When I was a little boy I thought of Lent as a time for giving up candy and the Saturday afternoon show on television so it wasn’t a very welcome period.  However it did make us realize that there was something special about it.  What do we think about Lent now?  Why does the Church still hold on to something which seems so foreign to the world’s way of acting?  Actually Lent is a time for re-evaluation, or for sowing the new seeds.  We tend to go through life perhaps vaguely discontented with what we are doing but not really able to do much to change things.  That’s why the Church presents us with the Gospel account of our Lord in the desert and his temptation by the devil.  When we look at it carefully, it is easy to see the same categories of temptation confronting us in our everyday life.

Jesus had fasted in the desert; he was hungry, so the devil tempted him to do something about it.  Probably we have some experience with hunger or we have known about it while seeing the hungry people starving to death through the news or on TV.  When I was on the sea for 7 days without food or fresh water, I was really hungry and thirsty.  Do you know what I had in my mind?  Food, food, food only!  Surely Jesus was hungry and the devil knew the weakest point at that moment and the devil attacked him at this point.  Everyone of us has some weak points.  The devil will attack us the same way.  We are tested to see if we will be faithful to God even when we are aware of emptiness inside us.  Can we be hungry and still trust God?  Can we face difficulties in life and still follow God’s plan?

The second temptation Jesus faces is to believe that he could serve God without pain.  The question is: can Jesus love God with his whole soul even when his life is in danger?  Will Jesus risk his life for the sake of his mission?  Can he love God even when his life is slipping away?  Jesus’ whole life answers “yes” to these questions.  He knows that loving God does not mean exemption from harm.  He will teach us that we will be saved; he does not tell us that we will be safe.  In the end Jesus’ own death on the cross proves that he loves God more than life itself.

Finally Jesus is tested about his attitude to power and wealth.  To get power will he go to any lengths?  Will he love God with his whole might, with everything he is and has?  Does he grasp for the kind of power and prestige that most people admire?  Will he base his kingdom on twelve shaky apostles or on the firm ground of real estate?  Jesus’ whole life says no to that kind of power and authority.  And he will teach his own followers to avoid that kind of power: “Whoever wants to be great among you must be your servant.”  Jesus does not only talk, but he gives us an example as a servant of God to serve God and all people.
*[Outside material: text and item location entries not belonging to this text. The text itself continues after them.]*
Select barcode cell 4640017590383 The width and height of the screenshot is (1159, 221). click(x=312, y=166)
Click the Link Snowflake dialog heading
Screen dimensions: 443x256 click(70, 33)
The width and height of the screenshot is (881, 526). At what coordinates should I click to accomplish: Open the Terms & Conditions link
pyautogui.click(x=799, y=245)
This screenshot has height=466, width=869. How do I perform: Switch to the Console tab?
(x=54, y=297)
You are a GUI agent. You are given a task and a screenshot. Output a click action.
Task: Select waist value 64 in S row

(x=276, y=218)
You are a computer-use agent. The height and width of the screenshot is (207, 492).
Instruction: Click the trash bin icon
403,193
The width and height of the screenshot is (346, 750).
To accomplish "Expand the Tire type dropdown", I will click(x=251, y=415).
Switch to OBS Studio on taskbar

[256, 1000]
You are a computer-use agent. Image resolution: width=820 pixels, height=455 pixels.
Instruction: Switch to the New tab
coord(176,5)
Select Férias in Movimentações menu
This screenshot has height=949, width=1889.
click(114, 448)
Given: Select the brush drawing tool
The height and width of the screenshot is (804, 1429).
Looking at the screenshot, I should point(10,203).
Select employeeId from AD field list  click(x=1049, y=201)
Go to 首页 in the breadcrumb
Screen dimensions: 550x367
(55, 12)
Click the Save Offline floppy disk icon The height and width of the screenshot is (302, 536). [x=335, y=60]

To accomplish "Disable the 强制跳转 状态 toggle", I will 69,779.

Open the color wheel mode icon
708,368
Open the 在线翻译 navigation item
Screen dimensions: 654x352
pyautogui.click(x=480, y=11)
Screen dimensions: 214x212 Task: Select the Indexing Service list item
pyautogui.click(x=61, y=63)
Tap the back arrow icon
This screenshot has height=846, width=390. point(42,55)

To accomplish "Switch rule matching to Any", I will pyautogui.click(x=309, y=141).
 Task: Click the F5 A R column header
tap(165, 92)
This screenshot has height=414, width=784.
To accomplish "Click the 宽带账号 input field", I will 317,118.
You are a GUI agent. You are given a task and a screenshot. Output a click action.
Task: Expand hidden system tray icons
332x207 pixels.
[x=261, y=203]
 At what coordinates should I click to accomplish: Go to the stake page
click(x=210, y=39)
Jesus lives his life facing real temptation and that is a measure of his humanity.  As we enter Lent we ask ourselves how we face those temptations too.  When times get rough and we feel empty and alone, do we still trust in God?  When our life just seems a vast vacancy, do we still believe in the Father who loves us?  Are we willing to risk our necks for the sake of the Gospel, or do we settle for guarding our own security?  Do we make our authority felt so that people are degraded, or is it a real service to others?  These were not easy questions for Jesus, so they are not easy for us.  That is why we need forty days: to let these questions reach us again so that at Easter we can proclaim that Jesus is the Lord of our lives.